• DATA SHOWN
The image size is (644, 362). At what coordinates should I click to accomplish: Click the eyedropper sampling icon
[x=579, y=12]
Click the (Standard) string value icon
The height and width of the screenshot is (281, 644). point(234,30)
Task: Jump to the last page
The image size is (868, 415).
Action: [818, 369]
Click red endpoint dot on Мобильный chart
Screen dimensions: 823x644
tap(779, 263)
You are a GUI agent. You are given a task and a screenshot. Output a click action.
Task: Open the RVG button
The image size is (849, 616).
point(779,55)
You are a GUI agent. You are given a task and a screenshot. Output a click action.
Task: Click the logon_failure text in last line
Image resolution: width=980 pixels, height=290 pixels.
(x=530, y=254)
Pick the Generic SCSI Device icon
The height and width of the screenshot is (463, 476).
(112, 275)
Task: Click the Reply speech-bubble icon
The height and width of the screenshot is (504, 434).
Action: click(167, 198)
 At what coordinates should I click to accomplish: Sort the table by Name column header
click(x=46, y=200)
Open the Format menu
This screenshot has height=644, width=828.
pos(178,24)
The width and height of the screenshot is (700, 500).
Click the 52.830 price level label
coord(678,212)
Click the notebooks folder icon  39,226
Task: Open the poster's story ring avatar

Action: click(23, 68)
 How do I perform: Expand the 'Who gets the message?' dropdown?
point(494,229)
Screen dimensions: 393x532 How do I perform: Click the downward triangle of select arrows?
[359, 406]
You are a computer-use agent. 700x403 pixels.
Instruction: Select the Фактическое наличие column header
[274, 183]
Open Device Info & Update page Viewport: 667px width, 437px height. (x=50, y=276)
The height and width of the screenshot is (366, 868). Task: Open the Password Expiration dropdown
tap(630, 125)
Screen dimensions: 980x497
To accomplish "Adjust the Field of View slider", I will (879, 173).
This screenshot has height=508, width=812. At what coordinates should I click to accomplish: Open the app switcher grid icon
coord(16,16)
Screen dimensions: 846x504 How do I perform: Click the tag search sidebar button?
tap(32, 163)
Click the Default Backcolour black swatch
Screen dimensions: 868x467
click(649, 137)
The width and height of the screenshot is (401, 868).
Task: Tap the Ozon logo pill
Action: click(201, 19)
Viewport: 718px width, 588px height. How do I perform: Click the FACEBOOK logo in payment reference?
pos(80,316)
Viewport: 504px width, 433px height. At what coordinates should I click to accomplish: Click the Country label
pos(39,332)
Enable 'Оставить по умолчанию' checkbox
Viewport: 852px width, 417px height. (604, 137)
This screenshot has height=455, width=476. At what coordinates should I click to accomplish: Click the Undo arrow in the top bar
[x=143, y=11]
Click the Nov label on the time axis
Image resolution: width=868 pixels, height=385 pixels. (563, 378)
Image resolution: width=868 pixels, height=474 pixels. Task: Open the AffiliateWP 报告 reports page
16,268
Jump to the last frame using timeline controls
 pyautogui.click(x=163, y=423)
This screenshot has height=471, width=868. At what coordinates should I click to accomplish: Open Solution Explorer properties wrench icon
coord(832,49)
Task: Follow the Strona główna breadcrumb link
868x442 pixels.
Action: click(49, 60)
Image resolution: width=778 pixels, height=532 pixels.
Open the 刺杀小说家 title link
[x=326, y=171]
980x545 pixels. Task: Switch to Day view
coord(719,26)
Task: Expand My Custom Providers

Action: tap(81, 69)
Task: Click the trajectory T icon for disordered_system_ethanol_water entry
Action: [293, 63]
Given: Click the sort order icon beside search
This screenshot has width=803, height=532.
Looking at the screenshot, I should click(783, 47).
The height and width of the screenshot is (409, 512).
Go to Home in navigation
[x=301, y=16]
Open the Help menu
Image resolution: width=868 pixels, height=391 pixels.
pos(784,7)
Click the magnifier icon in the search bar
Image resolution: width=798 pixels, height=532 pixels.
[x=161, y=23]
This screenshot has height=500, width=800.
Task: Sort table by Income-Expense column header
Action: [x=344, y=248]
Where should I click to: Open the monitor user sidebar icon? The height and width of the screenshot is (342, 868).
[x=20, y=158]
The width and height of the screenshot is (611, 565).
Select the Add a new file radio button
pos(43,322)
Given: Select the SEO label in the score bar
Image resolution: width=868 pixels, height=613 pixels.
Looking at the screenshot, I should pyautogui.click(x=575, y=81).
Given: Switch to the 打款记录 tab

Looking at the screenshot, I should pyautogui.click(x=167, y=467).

• TASK ITEM
All entries must be printed exactly, with nothing omitted.

• SOLUTION
The image size is (644, 362). At what coordinates should I click to accomplish: Click the eyedropper sampling icon
[x=579, y=12]
Click the (Standard) string value icon
The height and width of the screenshot is (281, 644). point(234,30)
Task: Jump to the last page
The image size is (868, 415).
Action: [818, 369]
Click red endpoint dot on Мобильный chart
Screen dimensions: 823x644
tap(779, 263)
You are a GUI agent. You are given a task and a screenshot. Output a click action.
Task: Open the RVG button
The image size is (849, 616).
point(779,55)
You are a GUI agent. You are given a task and a screenshot. Output a click action.
Task: Click the logon_failure text in last line
Image resolution: width=980 pixels, height=290 pixels.
(x=530, y=254)
Pick the Generic SCSI Device icon
The height and width of the screenshot is (463, 476).
(112, 275)
Task: Click the Reply speech-bubble icon
The height and width of the screenshot is (504, 434).
Action: click(167, 198)
 At what coordinates should I click to accomplish: Sort the table by Name column header
click(x=46, y=200)
Open the Format menu
This screenshot has height=644, width=828.
pos(178,24)
The width and height of the screenshot is (700, 500).
Click the 52.830 price level label
coord(678,212)
Click the notebooks folder icon  39,226
Task: Open the poster's story ring avatar

Action: click(23, 68)
 How do I perform: Expand the 'Who gets the message?' dropdown?
point(494,229)
Screen dimensions: 393x532 How do I perform: Click the downward triangle of select arrows?
[359, 406]
You are a computer-use agent. 700x403 pixels.
Instruction: Select the Фактическое наличие column header
[274, 183]
Open Device Info & Update page Viewport: 667px width, 437px height. (x=50, y=276)
The height and width of the screenshot is (366, 868). Task: Open the Password Expiration dropdown
tap(630, 125)
Screen dimensions: 980x497
To accomplish "Adjust the Field of View slider", I will (879, 173).
This screenshot has height=508, width=812. At what coordinates should I click to accomplish: Open the app switcher grid icon
coord(16,16)
Screen dimensions: 846x504 How do I perform: Click the tag search sidebar button?
tap(32, 163)
Click the Default Backcolour black swatch
Screen dimensions: 868x467
click(649, 137)
The width and height of the screenshot is (401, 868).
Task: Tap the Ozon logo pill
Action: click(201, 19)
Viewport: 718px width, 588px height. How do I perform: Click the FACEBOOK logo in payment reference?
pos(80,316)
Viewport: 504px width, 433px height. At what coordinates should I click to accomplish: Click the Country label
pos(39,332)
Enable 'Оставить по умолчанию' checkbox
Viewport: 852px width, 417px height. (604, 137)
This screenshot has height=455, width=476. At what coordinates should I click to accomplish: Click the Undo arrow in the top bar
[x=143, y=11]
Click the Nov label on the time axis
Image resolution: width=868 pixels, height=385 pixels. (563, 378)
Image resolution: width=868 pixels, height=474 pixels. Task: Open the AffiliateWP 报告 reports page
16,268
Jump to the last frame using timeline controls
 pyautogui.click(x=163, y=423)
This screenshot has height=471, width=868. At what coordinates should I click to accomplish: Open Solution Explorer properties wrench icon
coord(832,49)
Task: Follow the Strona główna breadcrumb link
868x442 pixels.
Action: click(49, 60)
Image resolution: width=778 pixels, height=532 pixels.
Open the 刺杀小说家 title link
[x=326, y=171]
980x545 pixels. Task: Switch to Day view
coord(719,26)
Task: Expand My Custom Providers

Action: tap(81, 69)
Task: Click the trajectory T icon for disordered_system_ethanol_water entry
Action: [293, 63]
Given: Click the sort order icon beside search
This screenshot has width=803, height=532.
Looking at the screenshot, I should click(783, 47).
The height and width of the screenshot is (409, 512).
Go to Home in navigation
[x=301, y=16]
Open the Help menu
Image resolution: width=868 pixels, height=391 pixels.
pos(784,7)
Click the magnifier icon in the search bar
Image resolution: width=798 pixels, height=532 pixels.
[x=161, y=23]
This screenshot has height=500, width=800.
Task: Sort table by Income-Expense column header
Action: [x=344, y=248]
Where should I click to: Open the monitor user sidebar icon? The height and width of the screenshot is (342, 868).
[x=20, y=158]
The width and height of the screenshot is (611, 565).
Select the Add a new file radio button
pos(43,322)
Given: Select the SEO label in the score bar
Image resolution: width=868 pixels, height=613 pixels.
Looking at the screenshot, I should pyautogui.click(x=575, y=81).
Given: Switch to the 打款记录 tab

Looking at the screenshot, I should pyautogui.click(x=167, y=467).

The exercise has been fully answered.